Abstract

On 1 June 1990 the x-ray astronomy satellite ROSAT was launched into a near-earth orbit and has been in operation since then. ROSAT carries two grazing incidence telescopes covering the XUV (≈ 50-750 Å) and the soft x-ray (≈ 50-750 Å) spectral regions. The Wolter type I x-ray telescope consists of four nested mirror pairs with a 835-mm maximum aperture and 2.4-m focal length, characterized by a half energy width of <4 arcsec and extremely low scattering wings due to the mirror surface microroughness of <2.8 Å. By now, ROSAT has finished the first all-sky survey performed with an imaging x-ray telescope and >60,000 new cosmic x-ray sources were discovered. Since 7 February 1991, pointed observations of preselected targets are carried out in an international guest-observer program.
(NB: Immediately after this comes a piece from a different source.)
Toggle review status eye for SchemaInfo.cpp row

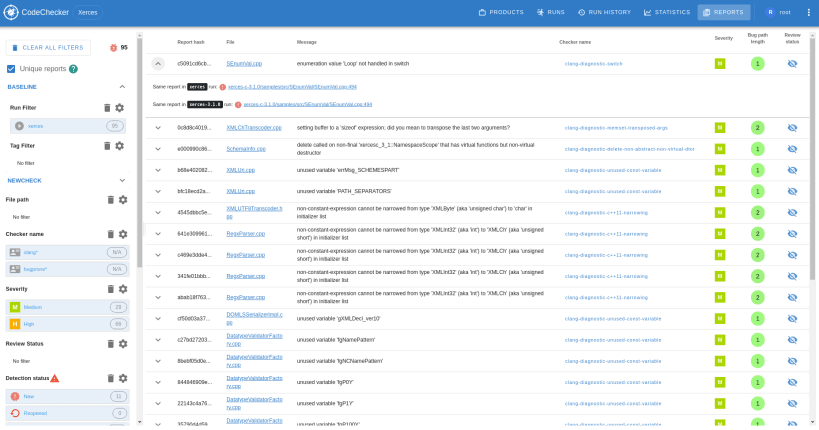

X-ray images have been obtained at an unprecedented level of angular resolution, contrast, and background noise. Future grazing incidence x-ray telescopes aim at improved angular resolution, larger collecting area, and broader spectral coverage. This is pursued in various projects including SAX, BBXRT, ASTRO-D, Spectrum-X, SOHO-CDS, AXAF and XMM, requiring new fabrication techniques and metrology. Development and status of SOHO-CDS, which is a Wolter type II solar EUV telescope of 2-arcsec resolution, and XMM, which consists of three telescopes of fifty-eight-nested light-weight mirror pairs for 0.1-10 keV, are presented.